- **EXTRACT PROVIDED**
******************************

Al-Kaffarah is a term in Islamic law meaning the expiation of sin, referred to special sanction to compensate for the offense or sin when the particular for violation (evil-doing) or unintentional murder is committed. Kaffarah is paid violating some action like fasting, oath, ihram and unintentional murder and semi-unintentional murder.

Etymology
The root of Al-Kaffarah is Kafar (Arabic: کَفَرَ), means covering. In Quran, Kaffarah as a kind of worship is the way that Allah ignore sins and covers them.
By Language Kaffarah means "a trait that tends to the expiation or atonement of sin". By Technique, it means a determined penalty that is done expiation for sin.

Types
Kaffarah is a special sanction to compensate for committing a sin, unintentional murder, or other offense. According to the Quran and Hadith, Kaffarah is classified into the following categories:

Unintentional murder and semi-unintentional murder

In Islamic law, a person who committed the unintentional murder must release a slave or a fast of two consecutive months and pay Diya unless murder's family forgive him. kaffara is the expiated treat for crimes while blood money (Diya), as the social function is paid to the relative of the dead, the definition describes the relationship between the offender and dead.

Fasting
Someone breaking a fast, or not following it from its inception, or having sexual intercourse with their spouse during it, without a reason accredited by Sharia is required to pay Kaffarah. The first payment method is to release a slave, and if that is not possible, a person should fast for two successive months, or feed sixty poor people.

******************************

- **INFORMATION SHOWN**

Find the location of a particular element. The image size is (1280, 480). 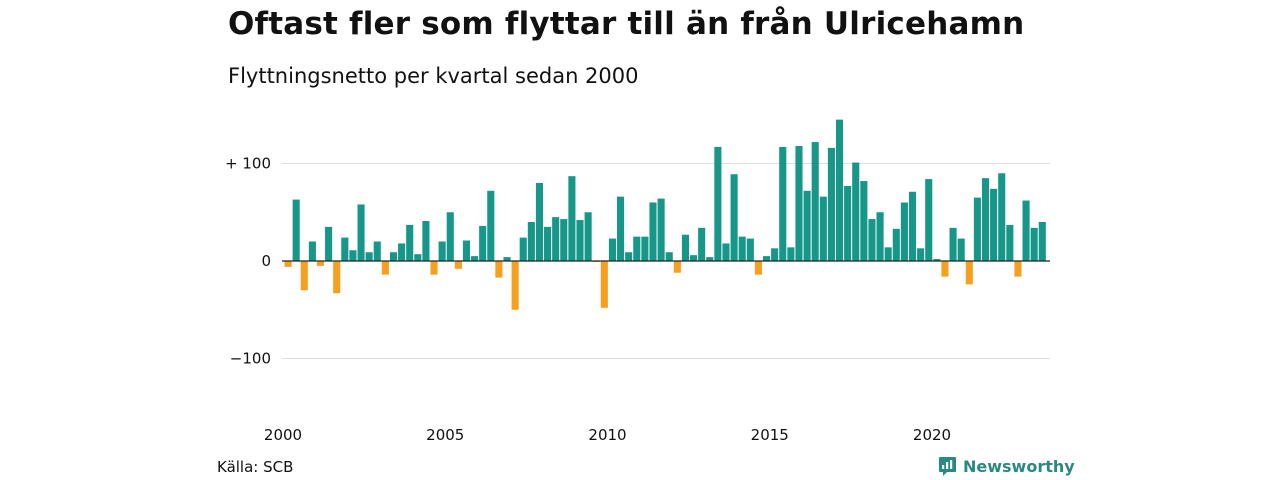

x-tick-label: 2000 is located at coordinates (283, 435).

******************************

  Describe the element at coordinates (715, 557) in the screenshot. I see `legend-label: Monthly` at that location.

******************************

- **WORK INSTRUCTION A**
Using the passage on Kaffarah, answer these questions and label each answer to match its question.
(i) What does the root word Kafar mean?
(ii) To whom is blood money (Diya) paid?
(iii) What is the first payment method for someone who breaks a fast without a reason accredited by Sharia?
- **WORK INSTRUCTION B**
Write a continuation of the passage on Kaffarah, starting after its final sentence.

- **EXERCISE ANSWER A**
(i) Covering.
(ii) The relative of the dead.
(iii) Releasing a slave.

- **EXERCISE ANSWER B**
Oaths
If someone breaks an oath, paying Kaffarah is necessary. In this case, Kaffarah could include:
Feeding ten poor people
Dress up to them (poor people)
Releasing a slave 
Fasting three days (if the person cannot afford any of the above)

Hajj
Anyone who violates Ihram restrictions in Hajj, (by having sexual intercourse, wearing a sewn dress, killing animals, etc.) must pay Kaffarah.
In this situation, Kaffarah respectively includes:
Three days of fasting
Feeding sixty people
Slaughtering a goat or even carrying out a badnah (carrying seven slaughters)
Sadaqah

Zihar
Zihar was a method of divorce used frequently by pagan Arabs. If someone does Zihar then returns to his wife, he must pay Kaffarah. In this situation, Kaffarah includes:
Fasting for two successive months
Feeding sixty poor people

See also
 Islamic economics
 Islamic socialism
 Islamic taxes
 Jizya
 Khums
 Kharaj
 Qard al-Hassan
 Sadaqah
 Zakat Council (Pakistan)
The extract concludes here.